Bjork and Pitnick’s discovery brings into focus a question often pondered by evolutionary biologists. The animal kingdom is full of sometimes odd, sometimes obvious “advertising” features in male physiology, such as the ostentatious feathers of the peacock, presumably to attract the attention of females. But when all other criteria are equal, and when one female mates with a number of males, what causes females to “choose” whose sperm succeeds in fertilizing her eggs? It’s what Bjork and Pitnick call “cryptic female choice.”
It’s a question that fascinates Bjork. He has been interested in the topic since he was a sophomore at Gustavus Adolphus College in Minnesota. Bjork took a seminar in animal behavior his junior year and read the article “Sperm Wars” in Discover magazine. The article led him to Pitnick and his work in the areas of sexual selection, sexual conflict and speciation. In 1995, Pitnick discovered the longest sperm in nature; that of Drosophila bifurca. It is nearly six centimeters long. Pitnick also found that females in the species had evolved to favor this long sperm because they developed long reproductive tracts in which longer sperm have the greatest chance at competitive fertilization success.
“The sperm of Drosophila bifurca is 20 times longer than the male that produces it,” says Bjork. “To put that into perspective, if humans made sperm that long and you took a six-foot man and stood him on the goal line of a football field, his sperm would stretch out to the 40-yard line.”
Eager to study with such an authority on the subject, Bjork came to Syracuse University to pursue his Ph.D. and work in Pitnick’s lab. His level of enthusiasm for his research is matched only by his devotion to it. For example, Bjork had to journey into the highlands of central Mexico to collect specimens to breed. After baiting them with fermenting bananas and cactus fruit, Bjork carefully deposited them into plastic vials and kept them cool for the drive back to Syracuse, where he was conducting his research. For the entire trip, Bjork kept his charge safely in air conditioned environments. “I couldn’t even go into a restaurant without bringing them with me,” says Bjork. “They weren’t easy to collect, and I wasn’t going to let them die.”

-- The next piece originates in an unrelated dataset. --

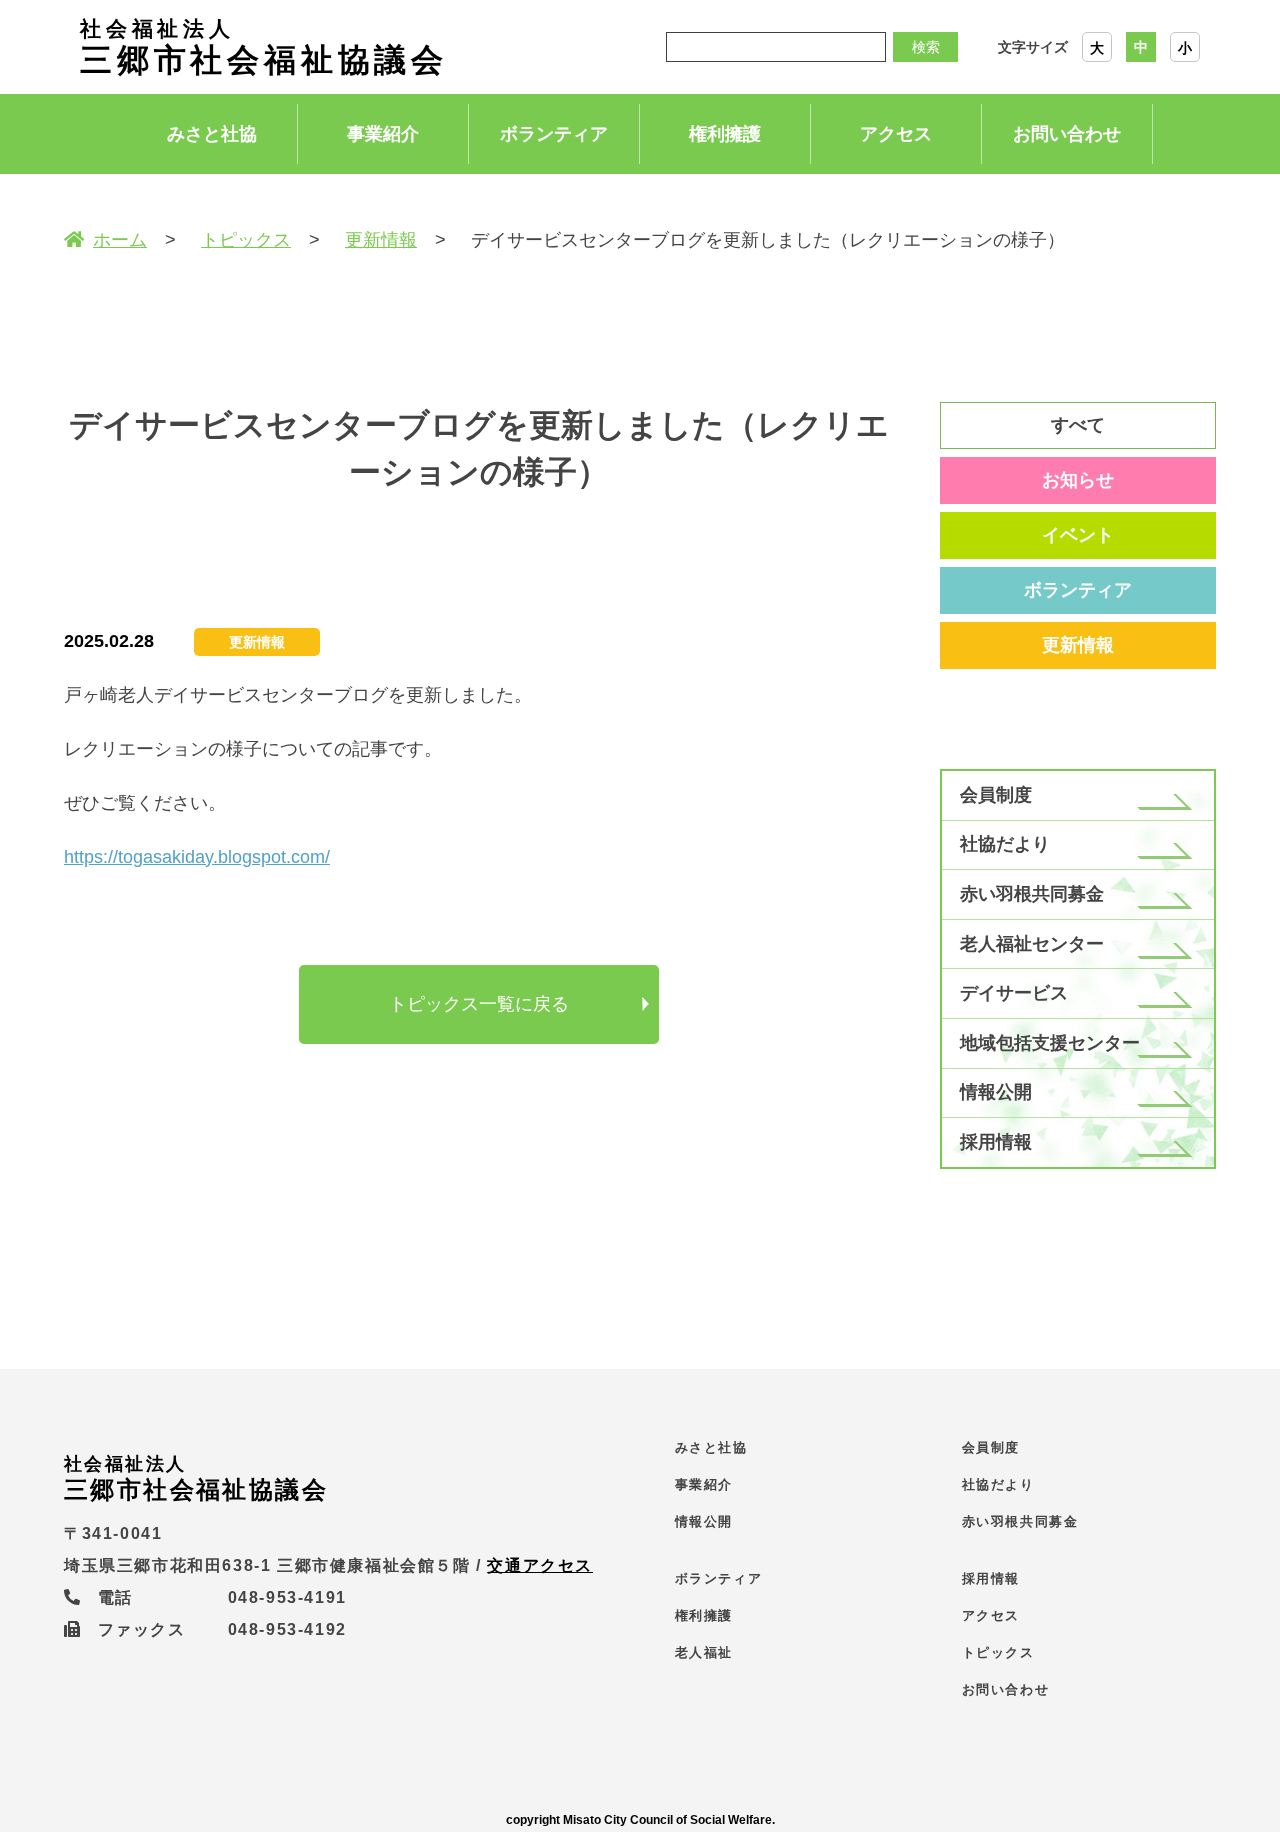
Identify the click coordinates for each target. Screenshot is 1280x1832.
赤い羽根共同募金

While it is fascinating, the evolution of giant sperm is puzzling. Says Bjork: “Until recently, it was widely believed that selection generated by sperm competition favors males that manufacture the smallest gametes possible in order to maximize sperm number. In essence, sperm competition is attributed with the evolutionary maintenance of anisogamy. I became interested in understanding whether the very act of sexual selection, by definition, can limit its own ability to act.”
The next step is to investigate the details of the effects of sperm length evolution on the intensity of sexual selection. “For instance, our results indicate that, as sperm get longer across and within species, females actually become more ‘male-like,’” says Bjork. “The intensity of sexual selection on females increases. Traditionally, females have been thought to have the same number of progeny whether they mate once or, say, five times because there are way more than enough sperm to fertilize all of their available eggs. But our data show that, as sperm get longer, females actually benefit, in terms of increased offspring numbers by multiplying mating.”